Appropriate experimental approach is critical for identifying neurotransmitter substances: application to enteric purinergic neurotransmission

摘要

to the editor: The identity of the purinergic neurotransmitter in the gastrointestinal (GI) tract is a controversial issue (12). For several decades adenosine 5'-triphosphate (ATP) was assumed to be the enteric inhibitory purinergic neurotransmitter (1-3). However, recent studies have shown that beta-nicotin-amide adenine dinucleotide (P-NAD), ADP-ribose, and uridine adenosine tetraphosphate (Up4A) satisfy both pre- and postjunctional requirements for a neurotransmitter in GI muscles of human, monkey, and mouse better than ATP (4, 5, 10, 13). The study by Wang et al. (14) investigated whether beta-NAD might be a neurotransmitter in the enteric nervous system (ENS) or a prejunctional modulator of neurotransmitter release in muscles of guinea pig small intestine and colon and human jejunum.

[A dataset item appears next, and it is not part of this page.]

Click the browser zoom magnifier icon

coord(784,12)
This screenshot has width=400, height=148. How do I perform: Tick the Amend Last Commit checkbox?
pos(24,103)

We believe that there are errors in the interpretation of the data in this study resulting from the experimental approach. In this study, beta-NAD was applied to solutions bathing muscles in organ baths. Applied in this manner, beta-NAD did not affect membrane potentials in smooth muscles of guinea pig colon or human jejunum. However, beta-NAD suppressed inhibitory junction potentials (IJPs) and the contractile responses to nerve stimulation. The latter effect was inhibited by an adenosine A1 receptor antagonist, 8-cyclopen-tyl-1,3-dipropylxanthine. From these observations the authors concluded that "the results do not support an inhibitory neurotransmitter role for beta-NAD at intestinal neuromuscular junctions." Instead, the authors suggested that "beta-NAD is a ligand for adenosine A1 receptors expressed by enteric neurons."